Claro, concordo com tudo que expuseste.

Jean Scharlau disse...

A indiazinha de biquini deve ser filha de um daqueles índios de camiseta calça jeans. Por favor, alguém diga lá pra eles que tinham que estar vestidos com penas e pele de onça. Já pensou se os pais da indiazinha quiserem que ela faça segundo grau e faculdade? Provavelmente terão que abandonar a reserva, afinal, índio autêntico e que se preza não tem que fazer 2º grau nem faculdade, não é mesmo? Tem que caçar onça no mato.

E esse Stephen Baines aí inclusive parece que é índio grosso lá da Bossoroca, diz que até parente do Olívio ele é - pode confiar em tudo que ele diz, gente sincera e honesta. Ele e o Mulholand, ex-reitor da UNB talvez brincassem juntos quando eram pequenos, mas isso faz muito tempo.

Se o exército teve que entrar na justiça para fazer uma construção numa reserva, isto não lhes diz nada?

Duas questões que me parecem fundamentais e que não estão sendo focadas:
1 - Lá na raposa, os índios conseguiram um nível de transição harmonioso entre sua cultura e a nossa.
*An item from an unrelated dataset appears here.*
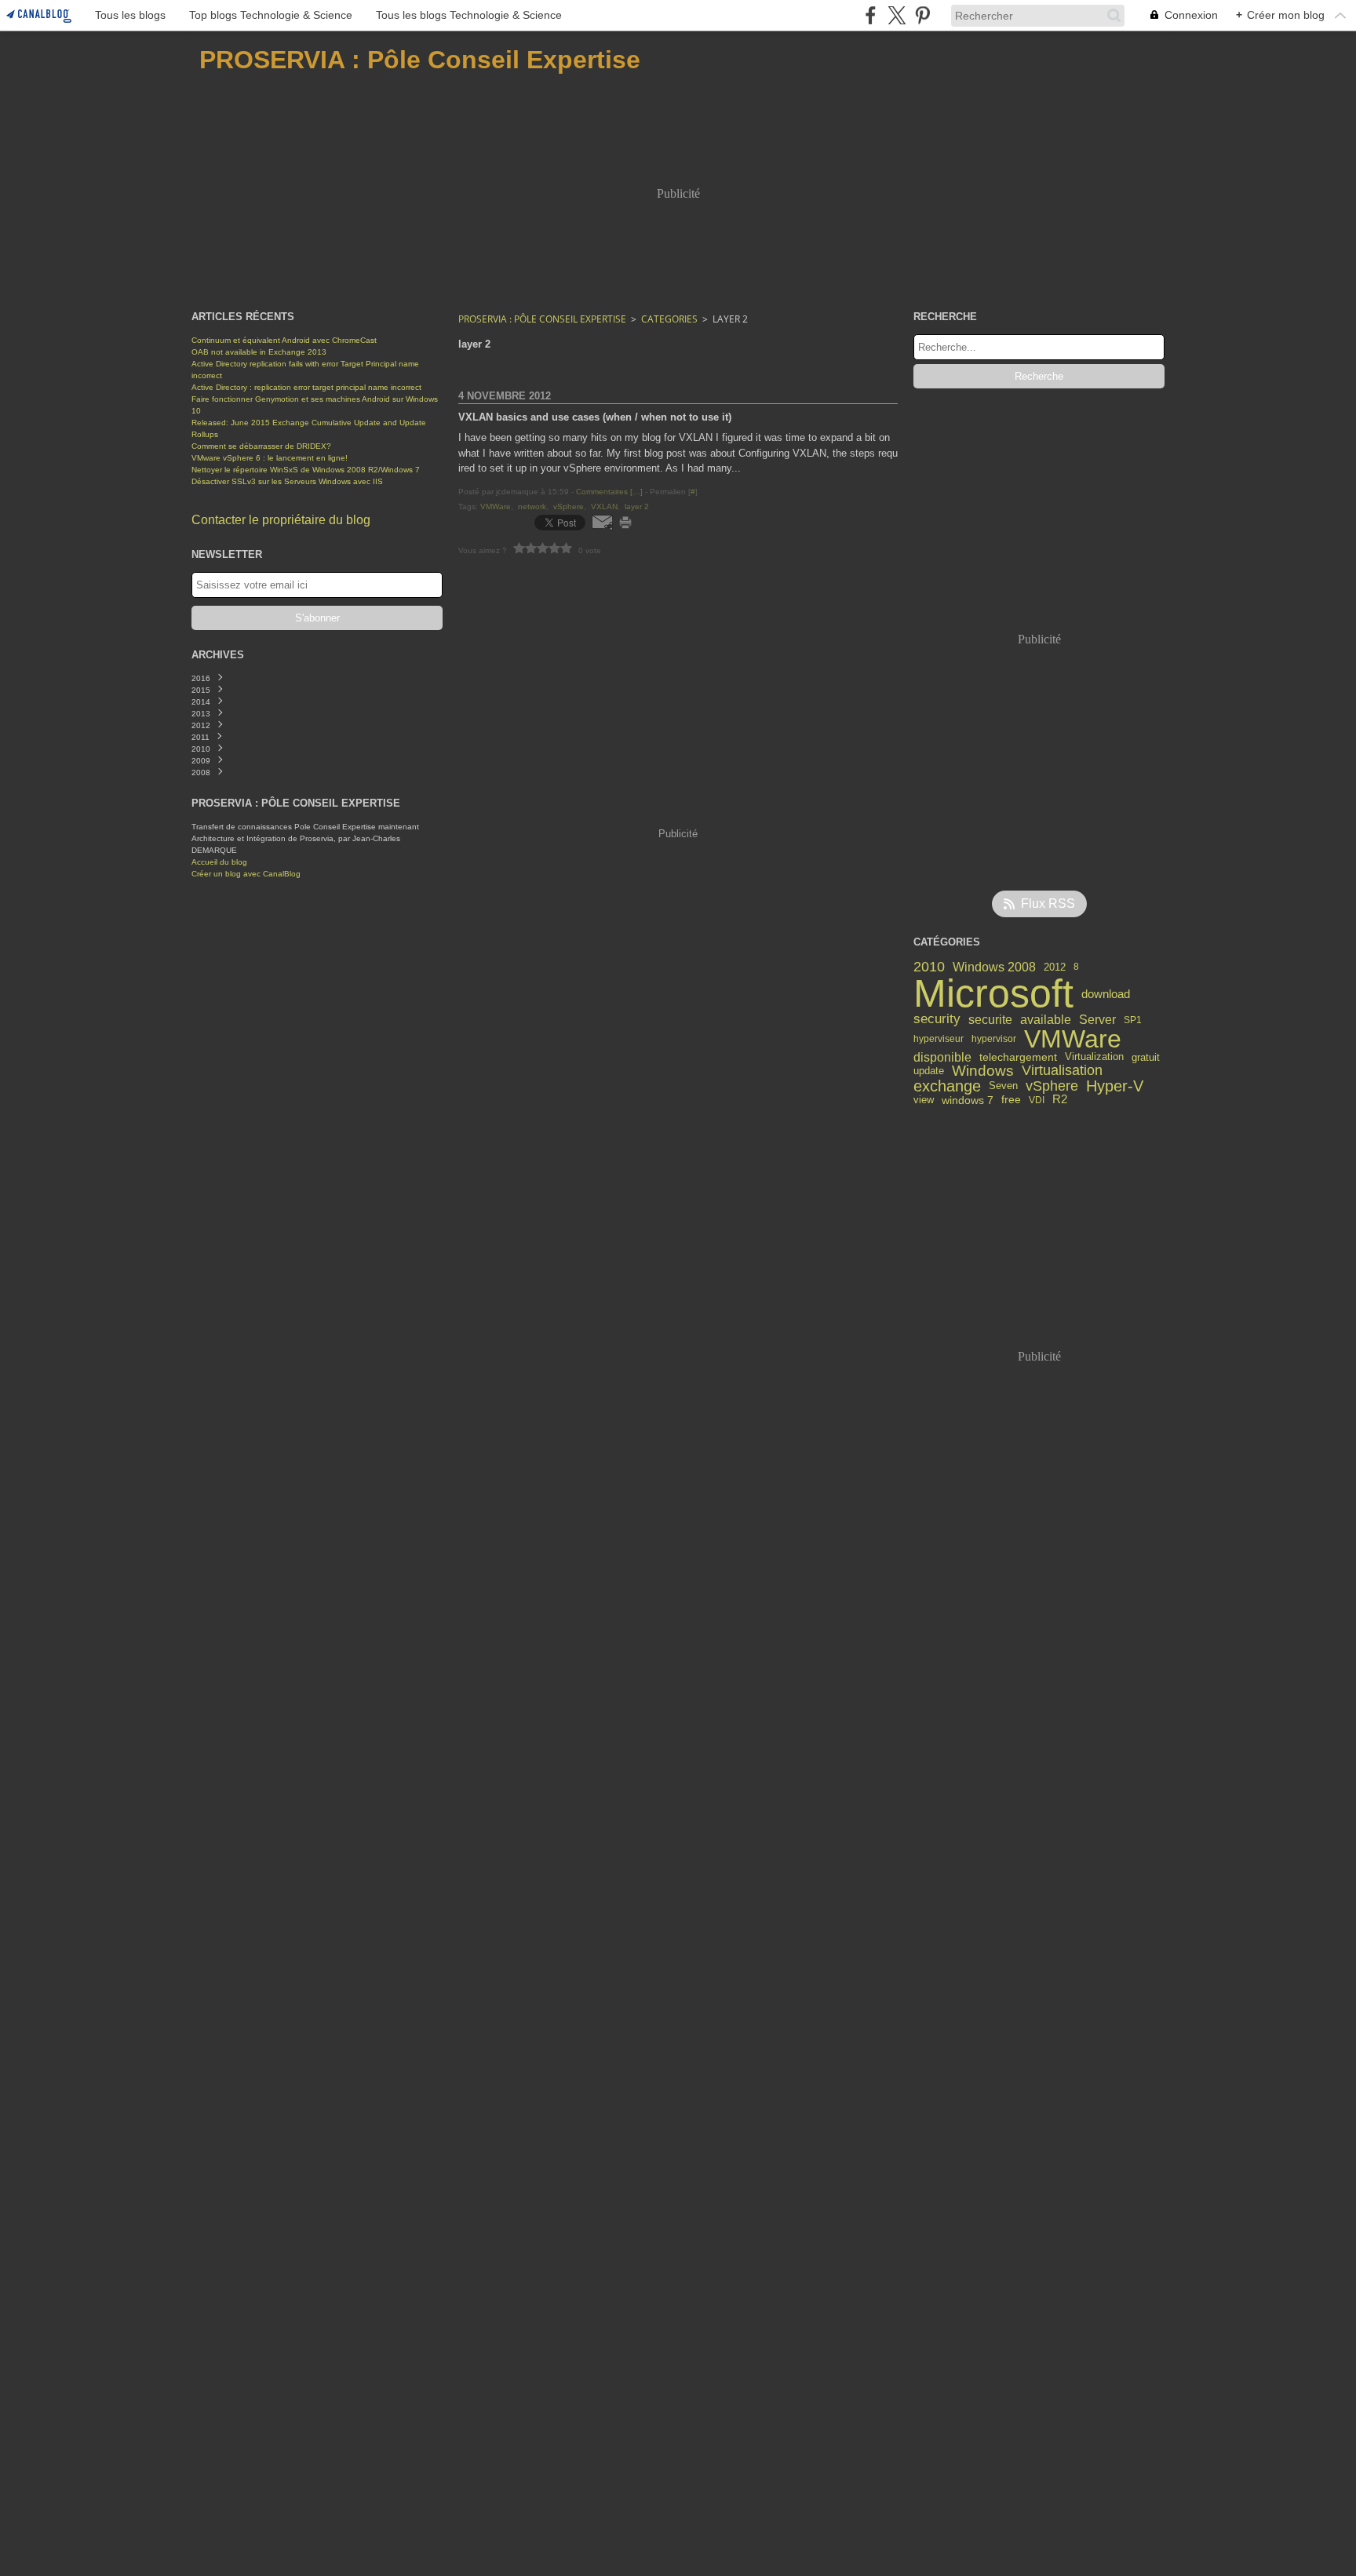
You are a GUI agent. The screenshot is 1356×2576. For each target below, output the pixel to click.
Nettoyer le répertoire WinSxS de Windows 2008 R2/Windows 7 (305, 469)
Há essa idéia de que devam voltar atrás. Não vai acontecer, a não ser que sejam isolados em redomas de vidro ou grades.

2 - O problema fundamental da demarcação não é a reserva ser contínua, mas ir até a fronteira. Isso é coisa de tolinhos, para dizer o mínimo, ou então de espertalhões que têm amigos que se chamam Baines, Mulholand, Sam...

Anônimo disse...

pô Feil, quando o Maia não vem manda os locos dele

jp

Guga Türck disse...

Jean, se tu quiseres te mando o documentário que produzi sobre a questão indígena. Aliás, aqui na Catarse tem dois! Um sobre Kaingans (Índios Urbanos) e outro sobre Guaranis (Kuaray do Sul). O primeiro fala bem disso, da aculturação, do sofrimento nas cidades, de como eles se encontram em um limbo cultural tendo que lutar por terra na Lomba do Pinheiro porque lá em Nonoai não se sentem mais índios. Paradoxal isso, não?
O índio ter que migrar pra cidade pra se sentir índio...

Tens o meu contato.

Jean Scharlau disse...

Não tens como dispor no blogo TV?

Acho que aí tem um erro crucial nosso (governo e instituições direcionadas ao índio, inclusive ONGs), que é pensar o índio só de duas maneiras, na verdade uma única ou sua exclusão: o bom selvagem de Rousseau. Ou isso ou o limbo. Pensar em mediar a transição do índio do paraíso selvagem para a interação saudável e 'sustentável' com os de fora do paraíso, nós, é sacrilégio, sujeito à fogueira e açoite intelectual.

Guga Türck disse...

Não acho isso, Jean.
O que escrevi é uma descrição do próprio sentimento deles.
O pensamento de "eles lá e nós aqui" é expressado pelos, digamos assim, brancos da cidade - e isso está nos depoimentos do documentário.
E quem diz que precisou ir para a cidade para se sentir índio foram eles mesmos! E isso é interessantíssimo.
No caso dos Kaingangs, houve uma certa capacitação, inclusive, de lideranças para lutarem pelos seus direitos em condição de igualdade lingüística e de direito. Há, ainda, uma tendência deles se utilizarem das cotas para indígenas na formação de algumas pessoas em Direito - chegamos a contatar uma das filhas de um cacique que advogava em favor dos Kaingangs em diversas questões. E isso não é considerado aculturação - nem por mim, nem por eles.
Podes apostar que há bem a ciência nos grupos que defendem os indígenas e nos próprios do que seria um processo de intersecção cultural e o que seria a depredação dos valores de um povo.
Por isso fica mais evidente o despreparo de um cara como o Rebelo comentando a questão. Frases vindas de sua bocarra soam maniqueístas dentro da lógica do Russeau, que mencionaste, mas se proferidas por quem está inserido nessa luta soa como argumentação.
Esse é um dos grandes problemas do Brasil: políticos profissionais - não sabem nada de nada, porque param de evoluir em outros ofícios, mas dão pitaco em tudo.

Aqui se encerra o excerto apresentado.